MAKALELER

Tüzyev Mozaik Eğitim Kurumları olarak Rehberlik departmanımızın desteğiyle konusunda profesyonel uzmanlarca yazılmış makaleleri ve makale çevirilerini bu bölümde sizlerle paylaşmak istiyoruz. Bu bölüm sık sık güncellenmektedir, periyodik olarak ziyaret etmenizi öneririz.

Ülkemizde üstün yetenekli çocukların eğitimi ile ilgili çalışmalarda, onların eğitimleri ile doğrudan ilgilenen ve bir çok sorun yaşayan anne babaların eğitimlerinin göz ardı edildiği gözlenmektedir. Doğduğu andan itibaren gereksinimleri normal çocuklardan farklılaşan üstün yetenekli çocukların anne babalarının çocuklarının eğitiminde yalnız bırakılmamaları gerekmektedir. Bu noktada üstün yetenekli çocukların belirlenmesi ve ilgi ve yetenekleri doğrultusunda gelişmelerinin sağlanmasında önemli rolleri alan anne babaların da eğitimi önem kazanmaktadır.
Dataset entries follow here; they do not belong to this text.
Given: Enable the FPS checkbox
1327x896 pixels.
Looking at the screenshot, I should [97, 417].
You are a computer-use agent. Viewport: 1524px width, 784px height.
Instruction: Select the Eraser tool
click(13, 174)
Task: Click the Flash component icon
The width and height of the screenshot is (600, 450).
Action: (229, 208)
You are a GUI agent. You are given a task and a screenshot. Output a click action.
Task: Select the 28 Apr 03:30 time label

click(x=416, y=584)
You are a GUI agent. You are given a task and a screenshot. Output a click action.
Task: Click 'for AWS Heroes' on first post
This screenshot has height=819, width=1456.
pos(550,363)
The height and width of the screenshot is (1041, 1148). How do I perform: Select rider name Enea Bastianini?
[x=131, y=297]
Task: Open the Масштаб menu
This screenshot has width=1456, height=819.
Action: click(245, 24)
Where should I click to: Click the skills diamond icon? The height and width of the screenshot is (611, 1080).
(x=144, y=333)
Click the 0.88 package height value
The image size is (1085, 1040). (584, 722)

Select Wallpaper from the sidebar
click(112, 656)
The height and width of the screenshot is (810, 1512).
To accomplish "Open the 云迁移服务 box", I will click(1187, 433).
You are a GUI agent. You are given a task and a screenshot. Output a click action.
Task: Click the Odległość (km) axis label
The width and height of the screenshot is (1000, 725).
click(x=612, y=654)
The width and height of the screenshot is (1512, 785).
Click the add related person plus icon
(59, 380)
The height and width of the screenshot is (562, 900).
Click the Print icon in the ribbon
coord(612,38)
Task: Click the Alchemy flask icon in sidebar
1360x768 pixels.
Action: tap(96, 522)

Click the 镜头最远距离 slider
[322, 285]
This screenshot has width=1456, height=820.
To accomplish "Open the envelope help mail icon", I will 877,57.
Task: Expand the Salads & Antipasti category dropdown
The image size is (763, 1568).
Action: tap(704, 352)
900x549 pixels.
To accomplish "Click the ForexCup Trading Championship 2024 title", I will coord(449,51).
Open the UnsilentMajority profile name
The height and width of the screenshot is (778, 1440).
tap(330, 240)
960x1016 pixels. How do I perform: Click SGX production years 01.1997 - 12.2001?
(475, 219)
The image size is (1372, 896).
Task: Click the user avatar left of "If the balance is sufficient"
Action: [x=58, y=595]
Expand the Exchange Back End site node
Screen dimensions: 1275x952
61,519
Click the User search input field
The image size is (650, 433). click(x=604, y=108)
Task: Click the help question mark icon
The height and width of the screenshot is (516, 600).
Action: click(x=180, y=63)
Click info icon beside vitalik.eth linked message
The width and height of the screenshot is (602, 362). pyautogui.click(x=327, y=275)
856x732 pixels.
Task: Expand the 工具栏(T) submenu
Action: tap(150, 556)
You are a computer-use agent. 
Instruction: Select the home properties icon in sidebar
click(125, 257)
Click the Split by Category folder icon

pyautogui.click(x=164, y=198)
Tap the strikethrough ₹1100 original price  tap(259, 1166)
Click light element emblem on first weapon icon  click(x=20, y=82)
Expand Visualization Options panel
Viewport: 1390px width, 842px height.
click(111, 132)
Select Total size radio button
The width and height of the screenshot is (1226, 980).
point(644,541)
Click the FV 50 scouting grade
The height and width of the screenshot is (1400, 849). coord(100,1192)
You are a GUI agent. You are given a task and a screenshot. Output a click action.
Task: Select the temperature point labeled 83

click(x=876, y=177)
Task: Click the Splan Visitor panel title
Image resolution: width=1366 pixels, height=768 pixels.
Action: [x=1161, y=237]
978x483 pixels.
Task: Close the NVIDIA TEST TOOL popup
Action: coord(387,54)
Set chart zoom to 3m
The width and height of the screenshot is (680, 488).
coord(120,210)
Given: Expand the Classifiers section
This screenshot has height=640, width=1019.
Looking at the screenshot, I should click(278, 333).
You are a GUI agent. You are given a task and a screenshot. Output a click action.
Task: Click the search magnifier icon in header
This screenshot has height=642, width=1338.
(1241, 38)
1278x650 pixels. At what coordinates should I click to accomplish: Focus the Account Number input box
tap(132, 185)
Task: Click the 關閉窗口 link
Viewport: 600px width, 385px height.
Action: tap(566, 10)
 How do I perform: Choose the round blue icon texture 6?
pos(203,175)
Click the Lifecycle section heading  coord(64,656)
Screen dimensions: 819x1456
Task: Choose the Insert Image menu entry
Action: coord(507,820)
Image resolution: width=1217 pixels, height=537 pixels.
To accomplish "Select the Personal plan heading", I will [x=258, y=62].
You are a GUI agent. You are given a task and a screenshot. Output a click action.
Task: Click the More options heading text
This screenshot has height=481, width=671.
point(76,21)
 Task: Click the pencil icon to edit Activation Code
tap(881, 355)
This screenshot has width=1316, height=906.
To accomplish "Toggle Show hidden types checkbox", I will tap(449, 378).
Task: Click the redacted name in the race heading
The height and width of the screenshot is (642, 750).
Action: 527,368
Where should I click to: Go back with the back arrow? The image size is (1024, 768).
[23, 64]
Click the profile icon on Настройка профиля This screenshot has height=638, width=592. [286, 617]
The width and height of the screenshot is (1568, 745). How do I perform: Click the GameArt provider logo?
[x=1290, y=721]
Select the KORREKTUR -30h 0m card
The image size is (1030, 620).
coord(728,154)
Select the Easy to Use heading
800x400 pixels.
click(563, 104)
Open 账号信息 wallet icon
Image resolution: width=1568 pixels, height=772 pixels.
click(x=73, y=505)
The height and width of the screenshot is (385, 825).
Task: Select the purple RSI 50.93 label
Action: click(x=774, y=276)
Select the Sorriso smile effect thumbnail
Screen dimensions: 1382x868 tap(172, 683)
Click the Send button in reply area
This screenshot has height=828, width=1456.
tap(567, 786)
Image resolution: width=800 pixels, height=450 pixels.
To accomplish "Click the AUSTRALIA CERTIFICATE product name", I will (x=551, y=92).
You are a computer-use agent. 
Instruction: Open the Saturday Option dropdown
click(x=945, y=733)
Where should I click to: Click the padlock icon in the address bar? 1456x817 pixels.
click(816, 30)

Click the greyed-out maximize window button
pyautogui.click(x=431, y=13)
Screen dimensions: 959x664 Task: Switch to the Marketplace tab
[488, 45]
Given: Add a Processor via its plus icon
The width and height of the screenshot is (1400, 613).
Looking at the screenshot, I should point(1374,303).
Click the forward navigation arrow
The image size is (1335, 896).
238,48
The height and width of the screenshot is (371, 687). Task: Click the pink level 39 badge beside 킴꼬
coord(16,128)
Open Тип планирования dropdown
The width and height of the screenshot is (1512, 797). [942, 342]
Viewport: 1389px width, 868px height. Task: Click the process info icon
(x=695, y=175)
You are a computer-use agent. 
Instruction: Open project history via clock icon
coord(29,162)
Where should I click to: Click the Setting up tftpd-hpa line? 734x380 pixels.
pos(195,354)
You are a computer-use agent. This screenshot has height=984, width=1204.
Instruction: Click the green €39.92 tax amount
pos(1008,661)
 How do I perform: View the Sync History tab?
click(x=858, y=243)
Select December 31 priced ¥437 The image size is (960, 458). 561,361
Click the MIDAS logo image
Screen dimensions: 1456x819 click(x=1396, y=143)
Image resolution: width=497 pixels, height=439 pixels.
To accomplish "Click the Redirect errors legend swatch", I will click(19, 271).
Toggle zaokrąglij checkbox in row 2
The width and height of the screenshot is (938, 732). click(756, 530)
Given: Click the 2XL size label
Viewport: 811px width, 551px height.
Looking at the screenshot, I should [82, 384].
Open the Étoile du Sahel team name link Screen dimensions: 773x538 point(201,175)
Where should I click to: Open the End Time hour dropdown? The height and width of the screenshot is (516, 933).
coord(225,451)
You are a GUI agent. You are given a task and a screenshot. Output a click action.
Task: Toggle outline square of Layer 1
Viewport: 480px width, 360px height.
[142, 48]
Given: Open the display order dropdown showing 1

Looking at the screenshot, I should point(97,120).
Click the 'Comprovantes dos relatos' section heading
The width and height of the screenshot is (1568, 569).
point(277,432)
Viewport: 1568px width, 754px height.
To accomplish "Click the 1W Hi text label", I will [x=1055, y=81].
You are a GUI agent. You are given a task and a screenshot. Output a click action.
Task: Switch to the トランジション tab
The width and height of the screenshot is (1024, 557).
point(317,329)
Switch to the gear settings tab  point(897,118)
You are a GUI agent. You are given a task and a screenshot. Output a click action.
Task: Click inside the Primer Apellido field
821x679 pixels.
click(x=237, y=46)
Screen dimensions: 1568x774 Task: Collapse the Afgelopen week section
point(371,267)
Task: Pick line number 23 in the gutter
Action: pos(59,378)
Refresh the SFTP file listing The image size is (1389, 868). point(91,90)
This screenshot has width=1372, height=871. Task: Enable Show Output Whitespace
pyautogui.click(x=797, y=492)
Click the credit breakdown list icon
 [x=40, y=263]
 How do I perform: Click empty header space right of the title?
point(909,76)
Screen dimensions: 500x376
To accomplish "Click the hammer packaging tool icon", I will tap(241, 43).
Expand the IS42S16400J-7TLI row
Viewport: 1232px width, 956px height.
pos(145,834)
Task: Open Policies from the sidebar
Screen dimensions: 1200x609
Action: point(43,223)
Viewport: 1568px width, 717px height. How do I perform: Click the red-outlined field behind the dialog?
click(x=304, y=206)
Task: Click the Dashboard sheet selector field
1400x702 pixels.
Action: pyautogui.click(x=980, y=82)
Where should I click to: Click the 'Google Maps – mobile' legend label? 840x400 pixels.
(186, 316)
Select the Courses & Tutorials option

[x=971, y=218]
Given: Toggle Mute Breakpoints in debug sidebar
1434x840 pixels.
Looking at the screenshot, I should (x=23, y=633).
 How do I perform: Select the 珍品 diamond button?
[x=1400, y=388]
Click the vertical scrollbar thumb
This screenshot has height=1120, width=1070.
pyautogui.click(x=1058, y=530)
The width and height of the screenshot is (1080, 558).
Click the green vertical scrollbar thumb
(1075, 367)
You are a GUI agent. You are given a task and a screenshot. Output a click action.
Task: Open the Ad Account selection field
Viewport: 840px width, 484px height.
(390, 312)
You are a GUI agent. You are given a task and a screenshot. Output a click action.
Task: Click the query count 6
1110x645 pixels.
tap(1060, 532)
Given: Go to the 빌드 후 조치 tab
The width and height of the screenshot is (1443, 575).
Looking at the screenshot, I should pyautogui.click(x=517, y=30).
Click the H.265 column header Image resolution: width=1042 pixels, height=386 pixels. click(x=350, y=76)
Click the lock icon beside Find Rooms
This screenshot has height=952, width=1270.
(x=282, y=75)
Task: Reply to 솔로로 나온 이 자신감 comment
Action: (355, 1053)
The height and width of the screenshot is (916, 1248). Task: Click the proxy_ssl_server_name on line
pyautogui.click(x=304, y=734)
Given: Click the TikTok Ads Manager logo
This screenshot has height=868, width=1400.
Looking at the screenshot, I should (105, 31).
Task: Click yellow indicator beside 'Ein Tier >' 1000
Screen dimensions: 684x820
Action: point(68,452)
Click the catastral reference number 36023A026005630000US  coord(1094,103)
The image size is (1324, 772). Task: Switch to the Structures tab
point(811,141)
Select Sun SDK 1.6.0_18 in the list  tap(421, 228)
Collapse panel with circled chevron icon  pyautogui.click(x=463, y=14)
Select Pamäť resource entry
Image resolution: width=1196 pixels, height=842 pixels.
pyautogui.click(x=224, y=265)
Üstün yetenekli çocuk tanımı ile ilgili birçok görüş ileri sürülmesine karşın, son halini almış bir tanıma rastlamak güçtür. Terman, sadece Stanford-Binet IQ testinin yaratıcısı değil aynı zamanda Amerika’da üstün yeteneklilerle ve onların özellikleri üzerinde en uzun süre boylamsal araştırmalar yapmış biri olarak zekayı genel faktör olarak kabul etmektedir. Thurstone ve Gardner gibi diğer psikologlar zekanın bir çok boyutu olduğunu ileri sürmektedir. Zekayı bütünsel olarak ölçmek için var olan ölçme araçları ile ölçmeyi bırakmayı, bireysel yaratıcı düşünmenin merkezinde karar verme becerisinin önemli bir bileşen olduğunu ileri sürmektedirler. Başarma fonksiyonu, ölçmeden çok neye dikkat ettiğimiz, sorunları açıklamak için seçtiğimiz stratejiler ve düşüncelerimiz arasında nasıl bir bağ kurduğumuzu gözlemek gerekmektedir (Gallagher, 2008). Silverman (2010) üstün yetenekliliği normlardan nitelik olarak farklılaştığının farkında olma, içsel deneyimlerle yaratmada yoğun bir birleşim ve ileri bilişsel becerilerde eş zamanlı olmayan gelişim olarak tanımlamaktadır.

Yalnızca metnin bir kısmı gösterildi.